Extracted data entries
*** Block opens ***
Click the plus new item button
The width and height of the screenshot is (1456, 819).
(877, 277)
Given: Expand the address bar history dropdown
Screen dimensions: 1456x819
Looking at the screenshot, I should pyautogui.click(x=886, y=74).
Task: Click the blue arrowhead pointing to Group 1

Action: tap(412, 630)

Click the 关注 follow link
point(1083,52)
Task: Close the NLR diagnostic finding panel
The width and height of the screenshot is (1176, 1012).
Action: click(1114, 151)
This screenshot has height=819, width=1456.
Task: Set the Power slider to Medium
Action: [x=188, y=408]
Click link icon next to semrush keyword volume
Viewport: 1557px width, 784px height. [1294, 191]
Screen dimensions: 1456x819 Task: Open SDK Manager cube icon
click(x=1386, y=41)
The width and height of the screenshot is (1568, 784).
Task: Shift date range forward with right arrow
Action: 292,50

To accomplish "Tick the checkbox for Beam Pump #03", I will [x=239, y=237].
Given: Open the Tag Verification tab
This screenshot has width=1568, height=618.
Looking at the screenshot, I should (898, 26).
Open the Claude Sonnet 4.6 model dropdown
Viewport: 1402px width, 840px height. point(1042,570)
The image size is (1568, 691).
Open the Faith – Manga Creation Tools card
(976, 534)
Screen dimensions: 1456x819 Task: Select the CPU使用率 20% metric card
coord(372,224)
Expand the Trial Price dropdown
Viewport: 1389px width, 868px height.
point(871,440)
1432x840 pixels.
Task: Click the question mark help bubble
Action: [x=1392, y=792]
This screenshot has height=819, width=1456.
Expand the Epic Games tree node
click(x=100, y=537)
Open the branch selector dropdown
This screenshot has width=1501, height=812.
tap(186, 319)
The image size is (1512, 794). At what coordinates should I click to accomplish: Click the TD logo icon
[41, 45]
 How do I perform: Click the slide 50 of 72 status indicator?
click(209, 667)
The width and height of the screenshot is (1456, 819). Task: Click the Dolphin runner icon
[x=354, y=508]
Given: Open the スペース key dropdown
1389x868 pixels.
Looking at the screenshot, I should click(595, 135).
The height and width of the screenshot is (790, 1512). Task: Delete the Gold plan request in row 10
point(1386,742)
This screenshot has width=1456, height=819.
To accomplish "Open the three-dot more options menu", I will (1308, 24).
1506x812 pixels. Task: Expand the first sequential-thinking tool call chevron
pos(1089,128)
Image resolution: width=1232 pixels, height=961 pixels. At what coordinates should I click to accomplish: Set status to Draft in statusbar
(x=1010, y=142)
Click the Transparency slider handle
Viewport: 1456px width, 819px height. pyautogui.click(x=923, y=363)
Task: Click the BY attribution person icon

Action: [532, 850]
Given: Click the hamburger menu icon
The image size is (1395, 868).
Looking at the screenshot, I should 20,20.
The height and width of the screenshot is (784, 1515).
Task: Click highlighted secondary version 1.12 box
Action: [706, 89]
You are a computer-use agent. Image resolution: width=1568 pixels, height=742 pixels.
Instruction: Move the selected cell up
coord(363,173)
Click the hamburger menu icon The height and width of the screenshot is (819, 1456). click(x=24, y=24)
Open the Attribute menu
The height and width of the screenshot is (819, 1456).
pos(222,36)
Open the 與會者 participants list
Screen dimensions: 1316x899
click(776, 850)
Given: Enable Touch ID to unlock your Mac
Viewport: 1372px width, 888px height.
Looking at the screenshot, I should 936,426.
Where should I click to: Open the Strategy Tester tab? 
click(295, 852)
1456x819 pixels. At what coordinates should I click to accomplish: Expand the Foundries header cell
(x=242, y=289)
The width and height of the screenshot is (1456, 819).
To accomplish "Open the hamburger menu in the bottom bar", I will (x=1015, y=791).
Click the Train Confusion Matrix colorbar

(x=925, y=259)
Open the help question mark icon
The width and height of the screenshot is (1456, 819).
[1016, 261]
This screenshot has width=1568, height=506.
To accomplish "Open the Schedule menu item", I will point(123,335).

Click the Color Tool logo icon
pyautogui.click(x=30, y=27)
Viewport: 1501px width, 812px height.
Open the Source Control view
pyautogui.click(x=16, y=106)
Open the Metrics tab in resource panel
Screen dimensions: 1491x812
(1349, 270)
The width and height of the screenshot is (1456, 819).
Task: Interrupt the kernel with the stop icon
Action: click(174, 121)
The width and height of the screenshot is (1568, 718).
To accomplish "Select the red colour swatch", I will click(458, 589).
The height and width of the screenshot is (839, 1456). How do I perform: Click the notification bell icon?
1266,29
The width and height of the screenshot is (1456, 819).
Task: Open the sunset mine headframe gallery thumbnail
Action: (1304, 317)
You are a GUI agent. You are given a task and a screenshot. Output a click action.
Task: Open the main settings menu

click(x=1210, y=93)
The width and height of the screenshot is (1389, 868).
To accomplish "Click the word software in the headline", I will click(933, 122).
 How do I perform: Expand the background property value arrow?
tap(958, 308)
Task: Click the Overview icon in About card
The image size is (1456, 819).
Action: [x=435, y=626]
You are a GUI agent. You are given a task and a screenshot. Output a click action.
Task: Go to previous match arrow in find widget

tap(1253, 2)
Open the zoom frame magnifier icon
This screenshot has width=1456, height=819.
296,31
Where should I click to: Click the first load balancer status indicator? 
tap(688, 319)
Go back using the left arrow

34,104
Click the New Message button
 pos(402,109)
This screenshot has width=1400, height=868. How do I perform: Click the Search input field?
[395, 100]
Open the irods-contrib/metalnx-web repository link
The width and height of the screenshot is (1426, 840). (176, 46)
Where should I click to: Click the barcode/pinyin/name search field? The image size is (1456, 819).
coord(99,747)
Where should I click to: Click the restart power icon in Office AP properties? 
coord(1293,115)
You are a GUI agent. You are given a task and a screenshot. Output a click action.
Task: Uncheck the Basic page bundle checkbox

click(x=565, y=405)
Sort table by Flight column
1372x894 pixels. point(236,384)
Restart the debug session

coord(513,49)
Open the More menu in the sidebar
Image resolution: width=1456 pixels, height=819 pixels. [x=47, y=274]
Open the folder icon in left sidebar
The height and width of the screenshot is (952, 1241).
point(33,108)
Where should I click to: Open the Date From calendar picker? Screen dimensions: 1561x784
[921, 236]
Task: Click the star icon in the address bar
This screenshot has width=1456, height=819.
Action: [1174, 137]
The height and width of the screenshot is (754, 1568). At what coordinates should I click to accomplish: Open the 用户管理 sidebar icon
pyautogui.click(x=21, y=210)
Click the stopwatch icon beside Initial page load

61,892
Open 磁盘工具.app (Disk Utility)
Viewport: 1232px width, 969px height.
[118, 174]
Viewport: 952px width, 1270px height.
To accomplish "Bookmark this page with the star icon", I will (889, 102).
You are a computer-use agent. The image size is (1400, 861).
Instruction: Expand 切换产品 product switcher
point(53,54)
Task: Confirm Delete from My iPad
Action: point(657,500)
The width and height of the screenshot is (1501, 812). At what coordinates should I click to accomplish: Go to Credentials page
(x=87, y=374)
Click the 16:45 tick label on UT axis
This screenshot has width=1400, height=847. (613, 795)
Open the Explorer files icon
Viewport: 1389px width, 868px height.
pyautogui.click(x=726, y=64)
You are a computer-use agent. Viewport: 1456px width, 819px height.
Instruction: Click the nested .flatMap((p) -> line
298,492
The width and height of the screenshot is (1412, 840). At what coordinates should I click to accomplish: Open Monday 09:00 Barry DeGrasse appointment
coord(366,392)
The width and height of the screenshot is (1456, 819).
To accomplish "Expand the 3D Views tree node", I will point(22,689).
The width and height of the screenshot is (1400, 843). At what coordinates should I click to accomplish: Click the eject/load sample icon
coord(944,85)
*** Block closes ***
Copy down each line in the entries that has the word "computer".

=== Output of the task ===
You are a computer-use agent. Image resolution: width=1568 pixels, height=742 pixels.
You are a computer-use agent. The image size is (1400, 861).
You are a computer-use agent. Viewport: 1456px width, 819px height.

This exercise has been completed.